(Entries taken from a collection)
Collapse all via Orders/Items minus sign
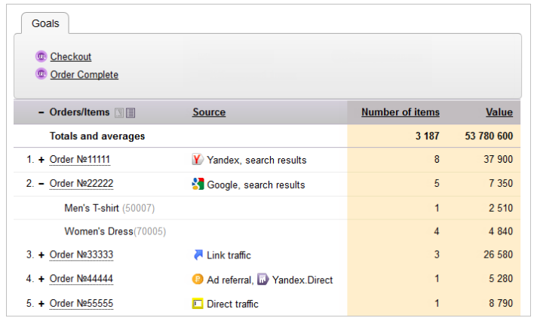tap(41, 112)
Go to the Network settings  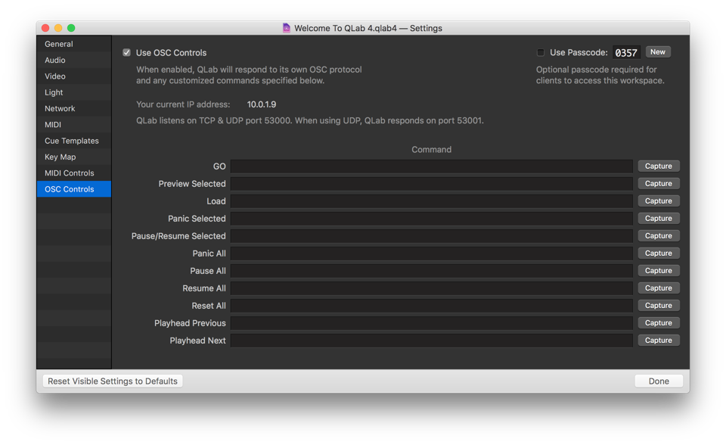[x=60, y=108]
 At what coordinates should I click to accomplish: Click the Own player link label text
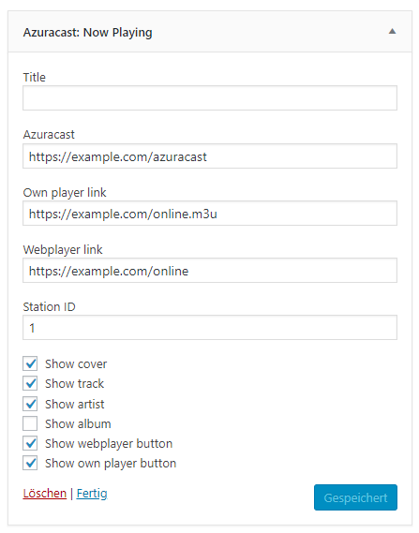[x=65, y=192]
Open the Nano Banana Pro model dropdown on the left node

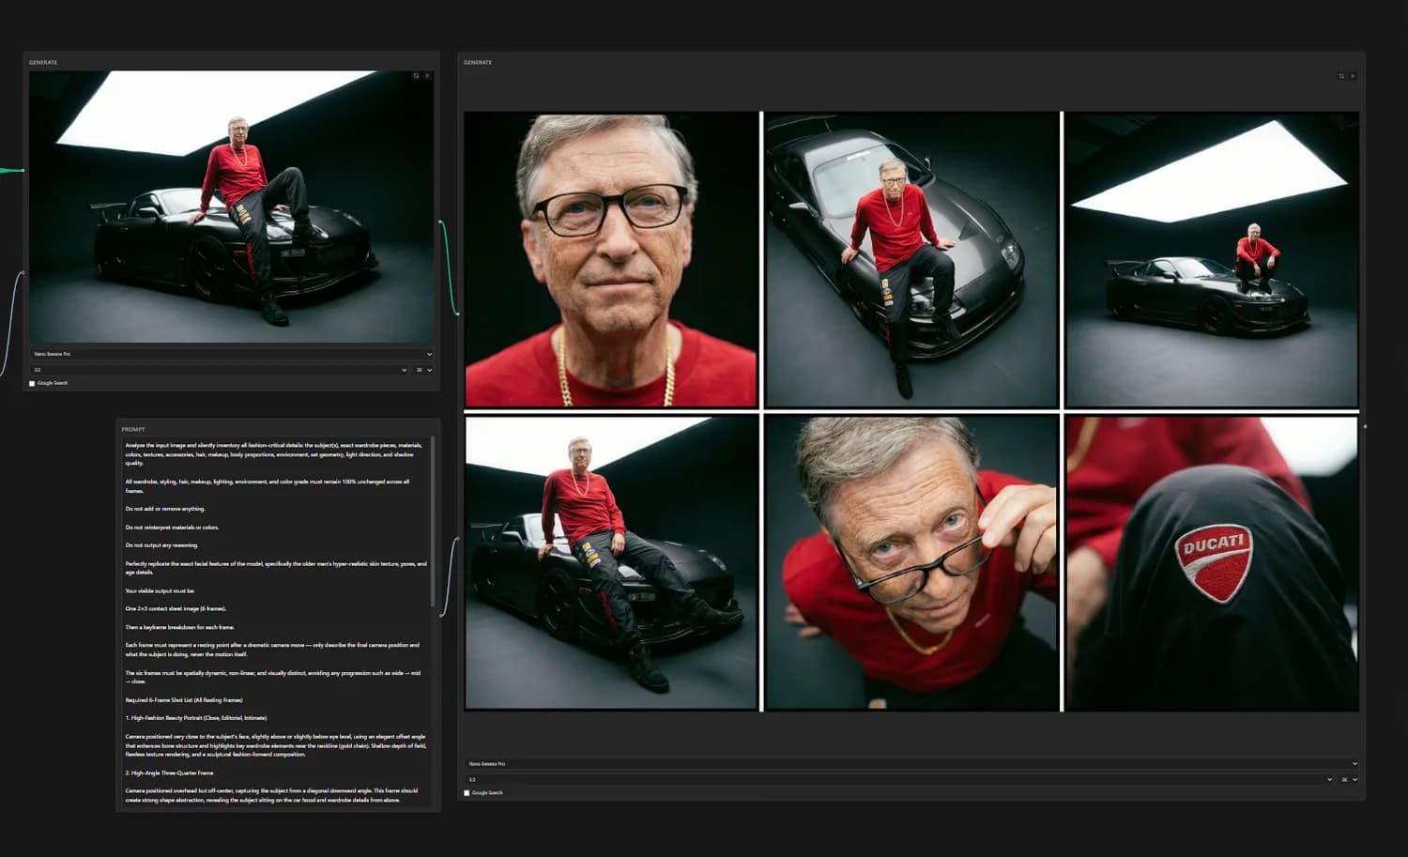[x=231, y=354]
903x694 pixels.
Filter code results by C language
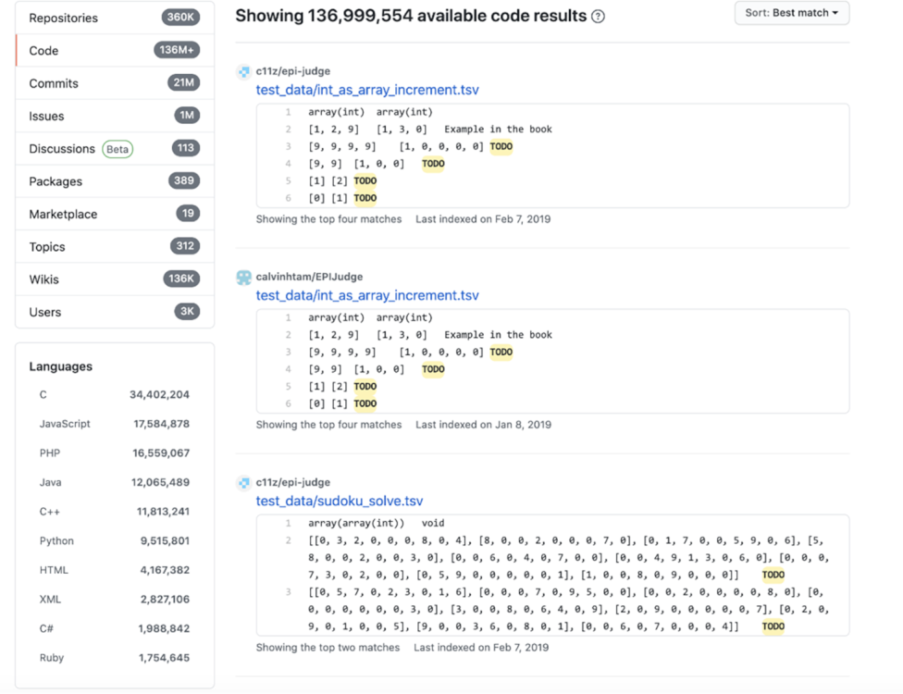43,394
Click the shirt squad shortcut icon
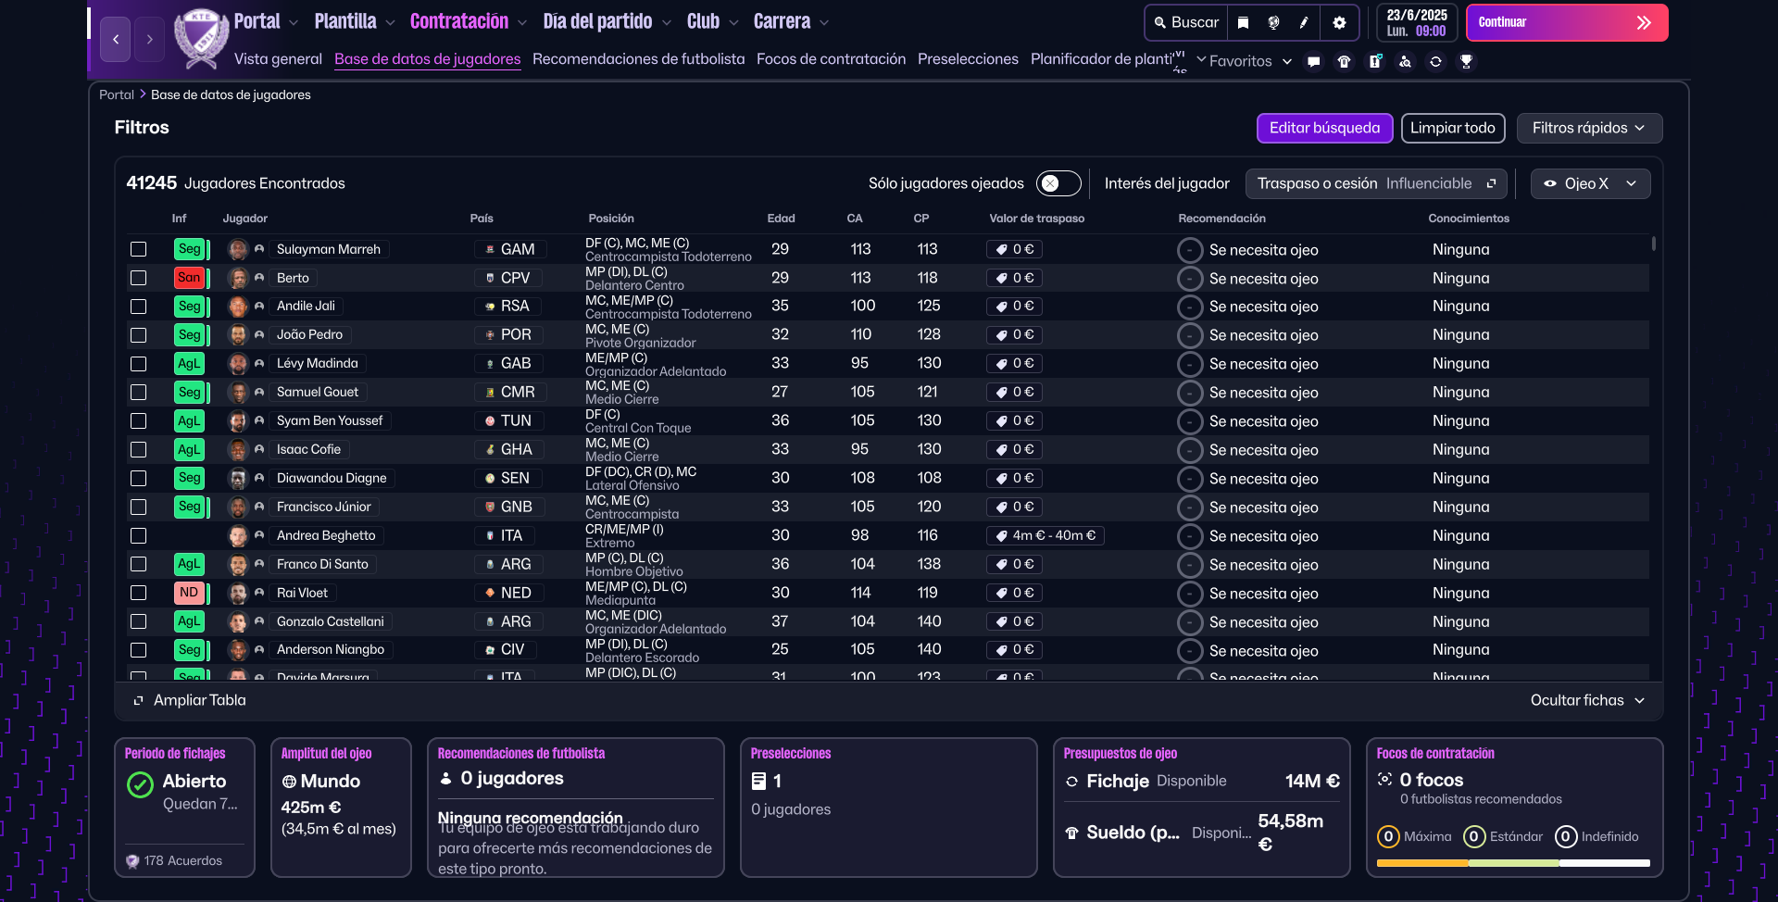Image resolution: width=1778 pixels, height=902 pixels. click(x=1344, y=62)
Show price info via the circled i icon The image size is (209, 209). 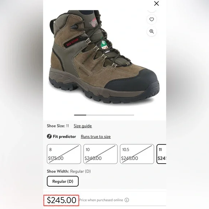126,200
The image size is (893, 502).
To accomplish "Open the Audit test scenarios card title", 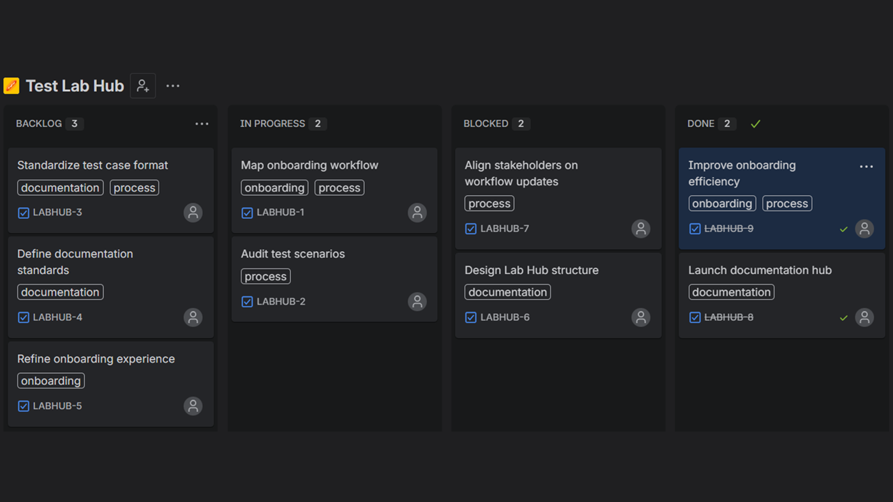I will [293, 254].
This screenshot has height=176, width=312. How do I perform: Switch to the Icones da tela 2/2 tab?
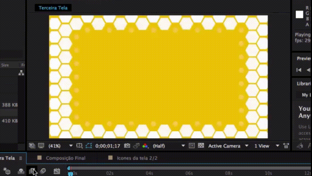click(x=137, y=158)
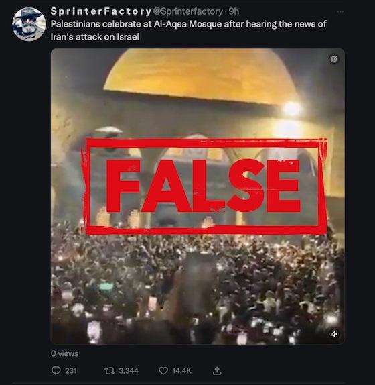This screenshot has width=375, height=385.
Task: Like the tweet with the heart icon
Action: click(x=163, y=370)
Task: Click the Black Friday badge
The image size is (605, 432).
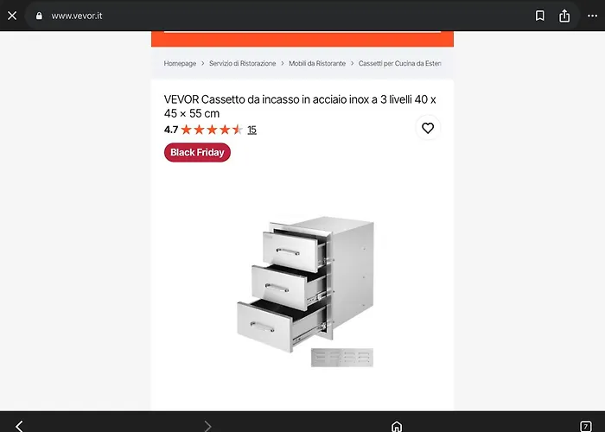Action: (197, 152)
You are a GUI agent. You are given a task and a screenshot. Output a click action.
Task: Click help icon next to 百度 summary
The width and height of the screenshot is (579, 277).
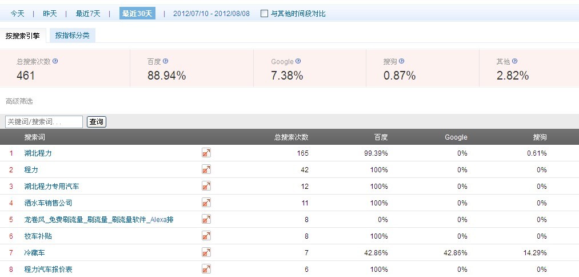coord(166,61)
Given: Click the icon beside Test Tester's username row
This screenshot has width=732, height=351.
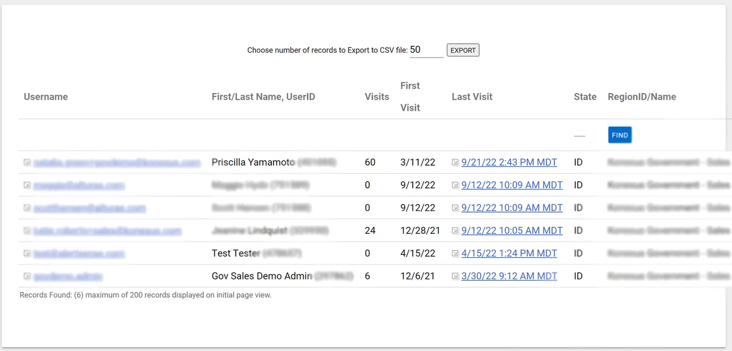Looking at the screenshot, I should click(27, 253).
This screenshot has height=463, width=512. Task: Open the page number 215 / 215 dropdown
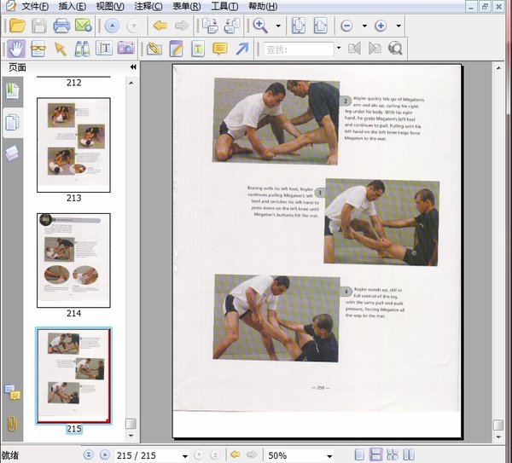[x=185, y=456]
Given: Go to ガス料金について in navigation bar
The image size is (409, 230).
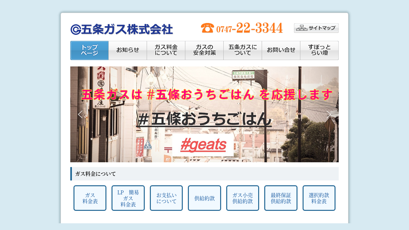Looking at the screenshot, I should (166, 50).
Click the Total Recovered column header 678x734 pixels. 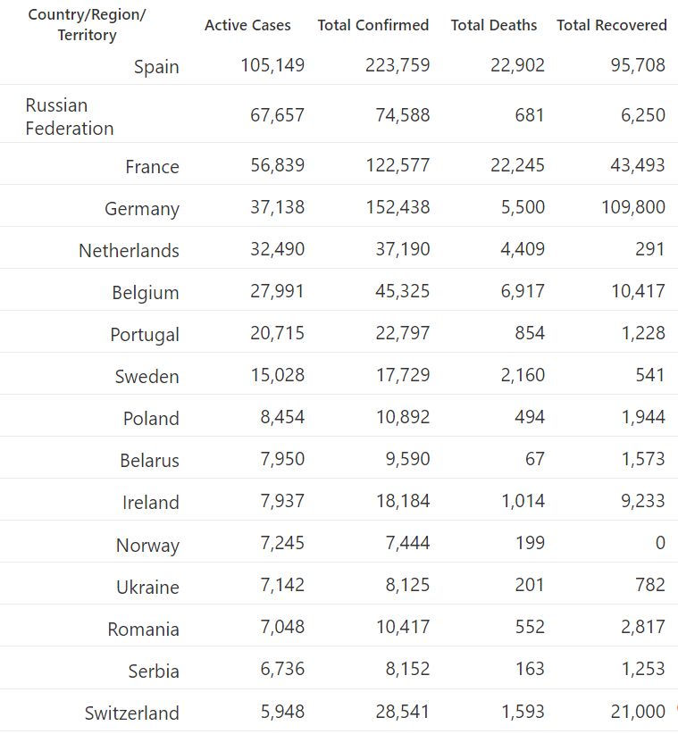pyautogui.click(x=612, y=25)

Activity: Output only the lines above from the one containing "This screenshot has height=176, width=312." to the one containing "You are a GUI", both included, exactly as written and with no pictures.

Answer for this exercise:
This screenshot has height=176, width=312. How do I perform: Switch to the Icones da tela 2/2 tab?
click(x=137, y=158)
This screenshot has width=375, height=385.
Task: Like the tweet with the heart icon
Action: click(x=163, y=370)
Task: Click the Black Friday badge
The image size is (605, 432).
Action: (197, 152)
You are a GUI agent. You are given a task and a screenshot. Output a click action.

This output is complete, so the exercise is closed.